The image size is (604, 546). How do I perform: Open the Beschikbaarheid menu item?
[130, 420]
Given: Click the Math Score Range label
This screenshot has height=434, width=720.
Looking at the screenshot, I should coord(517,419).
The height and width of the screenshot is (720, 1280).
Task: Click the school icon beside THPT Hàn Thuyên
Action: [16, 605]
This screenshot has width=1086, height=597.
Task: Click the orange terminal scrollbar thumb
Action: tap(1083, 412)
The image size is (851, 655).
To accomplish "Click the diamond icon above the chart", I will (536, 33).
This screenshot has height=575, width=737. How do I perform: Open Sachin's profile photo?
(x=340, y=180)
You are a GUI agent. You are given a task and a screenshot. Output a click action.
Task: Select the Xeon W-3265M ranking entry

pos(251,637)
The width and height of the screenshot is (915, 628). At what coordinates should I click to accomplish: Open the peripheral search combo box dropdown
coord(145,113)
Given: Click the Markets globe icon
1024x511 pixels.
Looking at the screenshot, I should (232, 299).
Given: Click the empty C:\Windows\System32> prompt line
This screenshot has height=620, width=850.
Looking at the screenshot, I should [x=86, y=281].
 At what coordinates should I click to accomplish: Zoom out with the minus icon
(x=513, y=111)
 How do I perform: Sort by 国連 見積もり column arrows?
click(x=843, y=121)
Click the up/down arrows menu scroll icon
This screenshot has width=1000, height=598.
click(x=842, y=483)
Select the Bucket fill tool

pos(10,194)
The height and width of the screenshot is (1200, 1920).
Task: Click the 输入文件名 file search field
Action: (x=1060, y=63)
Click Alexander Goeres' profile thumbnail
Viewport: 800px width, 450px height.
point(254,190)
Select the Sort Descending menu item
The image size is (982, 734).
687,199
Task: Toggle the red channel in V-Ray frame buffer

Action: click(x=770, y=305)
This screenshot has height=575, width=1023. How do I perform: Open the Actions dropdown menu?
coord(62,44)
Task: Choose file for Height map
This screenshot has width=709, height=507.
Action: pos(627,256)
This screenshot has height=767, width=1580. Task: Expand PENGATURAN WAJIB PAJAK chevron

==*==

* THE PROBLEM: Copy nothing beyond the line containing "Given: Click the Math Score Range label". Transcribe exactly from the first line of the entries down to that line, inclusive.

* RESPONSE TO THE EXERCISE:
The image size is (604, 546). How do I perform: Open the Beschikbaarheid menu item?
[130, 420]
Given: Click the Math Score Range label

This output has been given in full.